(Rows from a data source)
════════════════
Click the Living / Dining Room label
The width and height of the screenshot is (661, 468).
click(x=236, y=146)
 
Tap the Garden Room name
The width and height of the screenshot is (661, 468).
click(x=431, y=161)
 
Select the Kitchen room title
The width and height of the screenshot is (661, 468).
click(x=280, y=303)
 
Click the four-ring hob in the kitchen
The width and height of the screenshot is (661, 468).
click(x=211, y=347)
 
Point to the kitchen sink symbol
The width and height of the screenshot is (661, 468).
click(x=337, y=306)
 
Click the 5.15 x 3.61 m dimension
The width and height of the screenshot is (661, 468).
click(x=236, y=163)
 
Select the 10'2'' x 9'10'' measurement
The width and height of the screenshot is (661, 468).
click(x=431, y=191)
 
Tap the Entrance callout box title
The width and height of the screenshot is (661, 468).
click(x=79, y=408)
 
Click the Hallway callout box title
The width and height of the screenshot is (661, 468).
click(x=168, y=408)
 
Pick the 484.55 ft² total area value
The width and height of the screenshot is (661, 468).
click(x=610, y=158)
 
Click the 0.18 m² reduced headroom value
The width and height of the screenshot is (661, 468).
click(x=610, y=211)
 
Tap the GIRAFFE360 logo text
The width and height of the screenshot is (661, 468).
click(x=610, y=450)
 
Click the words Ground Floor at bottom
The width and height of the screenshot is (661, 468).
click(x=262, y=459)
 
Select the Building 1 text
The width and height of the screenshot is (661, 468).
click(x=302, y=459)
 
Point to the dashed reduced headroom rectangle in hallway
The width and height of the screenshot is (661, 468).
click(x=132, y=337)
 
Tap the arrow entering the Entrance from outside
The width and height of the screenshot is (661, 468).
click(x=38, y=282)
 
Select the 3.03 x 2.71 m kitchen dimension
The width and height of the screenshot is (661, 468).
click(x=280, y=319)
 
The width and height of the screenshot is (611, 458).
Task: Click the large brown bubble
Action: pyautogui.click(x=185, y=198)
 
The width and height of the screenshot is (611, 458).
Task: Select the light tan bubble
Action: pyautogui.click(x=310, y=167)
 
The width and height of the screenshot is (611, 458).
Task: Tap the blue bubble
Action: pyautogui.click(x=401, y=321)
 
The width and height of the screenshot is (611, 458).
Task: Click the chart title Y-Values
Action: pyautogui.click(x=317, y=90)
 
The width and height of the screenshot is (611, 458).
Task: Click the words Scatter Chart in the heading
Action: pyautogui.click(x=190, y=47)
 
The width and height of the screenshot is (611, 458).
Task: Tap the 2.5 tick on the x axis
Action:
════════════════
• **Exercise task**: Copy out the lines from the one containing "Click the 0.18 m² reduced headroom value" through the one containing "click(x=38, y=282)", inclusive, with the request wording and the width-and-height lines left as they are. In each answer, multiply the x and y click coordinates by 0.55 and round them to whole numbers, with halves rounding up.

• **Complete output**:
Click the 0.18 m² reduced headroom value
The width and height of the screenshot is (661, 468).
click(x=336, y=116)
 
Tap the GIRAFFE360 logo text
The width and height of the screenshot is (661, 468).
click(x=336, y=248)
 
Click the words Ground Floor at bottom
The width and height of the screenshot is (661, 468).
click(x=144, y=252)
 
Select the Building 1 text
The width and height of the screenshot is (661, 468).
click(x=166, y=252)
 
Point to the dashed reduced headroom rectangle in hallway
The width and height of the screenshot is (661, 468).
click(x=73, y=185)
 
Tap the arrow entering the Entrance from outside
The width and height of the screenshot is (661, 468).
click(x=21, y=155)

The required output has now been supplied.